Erick Couto é advogado criminalista e mestrando em direito processual constitucional
O enfrentamento da criminalidade no Brasil tem sido historicamente conduzido sob uma óptica repressiva, que se ancora na crença equivocada de que o aumento de penas e o encarceramento em massa são instrumentos eficazes para a contenção da violência e da insegurança social. No entanto, essa abordagem desconsidera um aspecto essencial: o crime é, antes de tudo, um fenômeno socialmente construído, e não uma manifestação natural da condição humana. Como bem sustenta Eugenio Raúl Zaffaroni (2001), o delito é “um fato social, cuja existência está intimamente vinculada às contradições e desigualdades estruturais da sociedade capitalista moderna”.
A subsistência da criminalidade, essencialmente nas grandes metrópoles do Brasil, revela em seus diversos aspectos a omissão do Estado de direito em sua função precípua de garantir condições mínimas de cidadania às pessoas.
A deficiência sistemática de políticas públicas eficazes no âmbito da educação, saúde, moradia e trabalho cria ambientes propícios para o desenvolvimento da criminalidade, sobretudo nas regiões mais pobres, onde o Estado chega, na maioria das vezes, pela força policial, e não pelo investimento social. Neste passo, é possível chegar à conclusão de que a violência e o crime não são resultados de degeneração moral de determinados indivíduos ou grupos sociais, mas de uma desigualdade crônica que afeta grande parcela da sociedade brasileira.
Um olhar crítico sobre a criminologia contemporânea reforça a perspectiva de que o caráter seletivo embutido no sistema penal opera de forma majoritária sobre pessoas pobres, negras e periféricas, revelando estigmas históricos consubstanciados em exclusão social. Nessa perspectiva, o direito penal atua como instrumento de contenção da massa marginalizada, servindo como meio de manutenção da desigualdade estabelecida em contraposição à sua essência real, que é o controle do poder de punir do Estado.
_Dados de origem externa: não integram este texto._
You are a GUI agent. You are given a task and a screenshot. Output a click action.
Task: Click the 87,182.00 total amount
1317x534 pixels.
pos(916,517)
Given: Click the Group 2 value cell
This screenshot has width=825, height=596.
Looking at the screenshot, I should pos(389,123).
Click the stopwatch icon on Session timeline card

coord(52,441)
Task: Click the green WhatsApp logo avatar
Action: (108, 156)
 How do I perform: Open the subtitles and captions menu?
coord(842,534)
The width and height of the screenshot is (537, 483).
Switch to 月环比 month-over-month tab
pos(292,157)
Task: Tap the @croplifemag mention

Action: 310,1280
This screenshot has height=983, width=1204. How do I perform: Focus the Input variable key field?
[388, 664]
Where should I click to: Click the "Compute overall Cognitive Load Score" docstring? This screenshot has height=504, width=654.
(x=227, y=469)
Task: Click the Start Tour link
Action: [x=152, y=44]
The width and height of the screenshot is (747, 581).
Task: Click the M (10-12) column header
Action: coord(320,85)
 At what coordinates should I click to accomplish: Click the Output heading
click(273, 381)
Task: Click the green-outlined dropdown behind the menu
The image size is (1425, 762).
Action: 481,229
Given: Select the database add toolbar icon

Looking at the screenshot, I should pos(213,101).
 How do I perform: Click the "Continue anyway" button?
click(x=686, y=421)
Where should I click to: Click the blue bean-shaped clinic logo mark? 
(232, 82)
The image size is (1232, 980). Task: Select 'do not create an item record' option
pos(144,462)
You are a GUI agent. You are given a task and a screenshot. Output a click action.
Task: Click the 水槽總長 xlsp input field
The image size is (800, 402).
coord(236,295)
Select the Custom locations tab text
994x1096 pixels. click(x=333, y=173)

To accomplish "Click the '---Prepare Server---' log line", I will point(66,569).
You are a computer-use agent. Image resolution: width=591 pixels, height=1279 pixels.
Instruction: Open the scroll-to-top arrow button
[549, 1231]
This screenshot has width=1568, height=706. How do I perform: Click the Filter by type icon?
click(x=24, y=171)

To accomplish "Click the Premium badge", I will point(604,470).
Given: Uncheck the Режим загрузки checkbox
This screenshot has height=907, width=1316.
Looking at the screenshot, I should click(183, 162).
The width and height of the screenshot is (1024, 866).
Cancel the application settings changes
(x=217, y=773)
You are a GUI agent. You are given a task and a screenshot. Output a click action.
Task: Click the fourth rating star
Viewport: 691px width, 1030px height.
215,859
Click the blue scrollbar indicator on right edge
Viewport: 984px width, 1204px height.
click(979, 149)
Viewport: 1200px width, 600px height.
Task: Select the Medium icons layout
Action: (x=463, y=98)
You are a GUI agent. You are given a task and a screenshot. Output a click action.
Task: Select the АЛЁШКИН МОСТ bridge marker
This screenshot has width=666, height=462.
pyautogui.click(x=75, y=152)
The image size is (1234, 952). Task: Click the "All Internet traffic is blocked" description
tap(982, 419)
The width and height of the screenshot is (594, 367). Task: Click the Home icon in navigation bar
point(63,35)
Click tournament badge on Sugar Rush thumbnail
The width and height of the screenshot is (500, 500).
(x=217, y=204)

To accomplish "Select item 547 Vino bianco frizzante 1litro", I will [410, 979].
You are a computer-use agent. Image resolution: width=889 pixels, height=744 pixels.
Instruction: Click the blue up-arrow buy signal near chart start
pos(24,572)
Não fosse o bastante, a prática isolada de repressão, desvinculada de meios de prevenção social do crime e da violência, revela-se não apenas ineficaz, mas também perversa.
O Superior Tribunal de Justiça (STJ), em julgados paradigmáticos, tem reafirmado a necessidade de respeito aos direitos fundamentais do indivíduo no enfrentamento da criminalidade, reconhecendo que a atuação estatal não pode ser pautada exclusivamente pela lógica punitiva, sob pena de comprometer os fundamentos do Estado democrático de direito. A repressão desproporcional, além de ineficaz, afronta a Constituição Federal e agrava o ciclo de exclusão já existente no país.
Sendo assim, é necessário, em caráter de urgência, repensar o papel do sistema penal brasileiro. A punição, embora necessária em diversos aspectos, não deve ser o eixo estruturante da política criminal. A centralidade da resposta do Estado à criminalidade deve se pautar na prevenção, na proteção social e na justiça restaurativa, sobretudo quando se trata de delitos de menor ofensividade, praticados por indivíduos em situação de vulnerabilidade.
A mudança do paradigma punitivista exige uma transformação cultural, política e institucional. É necessário que o Estado assuma sua responsabilidade na produção das condições que conduzem o indivíduo ao crime e invista na reconstrução do tecido social, promovendo igualdade e dignidade a todos. Afinal, nas palavras de Norberto Bobbio (2004), “a paz é o fruto da justiça”, e não da força.